In my last post I covered the investing strategy of Benjamin Graham, a renowned investor who managed huge success with growth shares. Further to his ideas, let me run through a strategy based on defensive investing.
Graham insisted upon certain criteria for the stock section of the defensive investors portfolio. I have listed them below, adding my own reasoning to why they remain good practice.
(1) Adequate though not excessive diversification- 10-30 companies. Diversification is very important- simply not putting all of your eggs into one basket. No matter how stable the company selected is, there is always an inherent risk of a highly negative unforeseeable future development, hence buying 10-30 of these companies means that you can afford for one or two to drop. BP is a fantastic case in point- the company looked in great shape, yet had you invested exclusively in it, your portfolio would have lost around half of its value. Yet had you owned a portfolio of 20 large companies, one of which was BP the half drop in share price would mean a loss of 2.5%- far more manageable.
(2) Companies should be of sufficient size. Graham suggests $1 billion – £1billion would probably be a reasonable marker for UK stocks.
(3) Earnings Stability.

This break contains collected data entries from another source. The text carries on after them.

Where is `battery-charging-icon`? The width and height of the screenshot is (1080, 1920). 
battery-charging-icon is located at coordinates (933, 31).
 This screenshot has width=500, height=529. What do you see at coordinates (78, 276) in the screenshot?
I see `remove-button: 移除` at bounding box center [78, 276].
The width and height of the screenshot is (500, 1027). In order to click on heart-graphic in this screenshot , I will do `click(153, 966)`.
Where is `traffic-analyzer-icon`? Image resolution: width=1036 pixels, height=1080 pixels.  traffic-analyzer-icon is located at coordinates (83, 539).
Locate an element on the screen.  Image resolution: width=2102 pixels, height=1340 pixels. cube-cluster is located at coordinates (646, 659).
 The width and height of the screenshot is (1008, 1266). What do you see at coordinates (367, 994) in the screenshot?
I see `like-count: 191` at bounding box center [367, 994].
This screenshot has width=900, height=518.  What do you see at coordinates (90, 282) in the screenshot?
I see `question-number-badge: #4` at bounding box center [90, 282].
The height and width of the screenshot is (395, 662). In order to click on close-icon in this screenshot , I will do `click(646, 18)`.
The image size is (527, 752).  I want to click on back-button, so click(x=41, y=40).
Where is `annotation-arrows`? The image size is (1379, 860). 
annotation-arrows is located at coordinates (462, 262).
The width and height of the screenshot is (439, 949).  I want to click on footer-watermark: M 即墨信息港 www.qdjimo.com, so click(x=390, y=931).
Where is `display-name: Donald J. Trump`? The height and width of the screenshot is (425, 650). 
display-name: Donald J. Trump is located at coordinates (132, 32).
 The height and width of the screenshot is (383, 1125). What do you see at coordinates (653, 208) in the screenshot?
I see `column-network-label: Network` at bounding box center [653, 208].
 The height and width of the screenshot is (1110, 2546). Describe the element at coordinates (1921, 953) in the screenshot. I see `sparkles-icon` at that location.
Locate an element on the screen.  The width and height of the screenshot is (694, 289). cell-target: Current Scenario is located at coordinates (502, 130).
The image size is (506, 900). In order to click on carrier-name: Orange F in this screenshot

Graham suggests all suitable companies should have delivered some profit for each of the last ten years. Of Grahams criteria, arguably this one of the most important- if a company is not consistently profitable it is likely a very poor investment, and certainly one that is not suitable for the defensive investor.
(4) Record of continuous dividend payments. Record should extend for at least ten years. It is very important for the defensive investor that they can reasonably expect dividend payments to continue- large companies that claim it is in the shareholders interests for the profits to stay entirely within the business are often in serious trouble.
(5) Some growth in earnings. Graham insists upon a minimum increase of 1/3 in earnings per share over the last ten years, calculate using 3 yer averages at the beginning an end of the ten year period.Such growth earnings is actually very modest- an annual return of just under 3%. We should probably insist upon a 50% increase over the last decade- still only 4.1% average annual growth.
(6) Moderate Price to Earnings ratio. Graham recommended that the defensive investor should not pay more than 25 x average earnings over the last seven years for growth shares- the “last seven years” bit is very important as it would exclude most highly speculative growth shares, as it insists on at least a moderate track record.
(7) Moderate ratio of price to assets.
(a) Current price not more than 1.5 x Net tangible assets per share
The first of Grahams “price to assets” criteria ensures a defensive investor does not purchase shares that do not hold significant underlying value. This criteria was designed for traditional investing activities, and it may be hard to find growth shares priced so moderately in comparison to their assets. However, I will include it, as it still certainly a good sign if a share meets this criteria, as it offers something of Graham’s margin of safety.
These criteria are in no way guaranteed to be the most successful- do not simply go out an buy all of the stocks meeting this criteria. Graham designed it to protect defensive investors from severely overvalued shares, and to provide a list of stocks from which investors could select.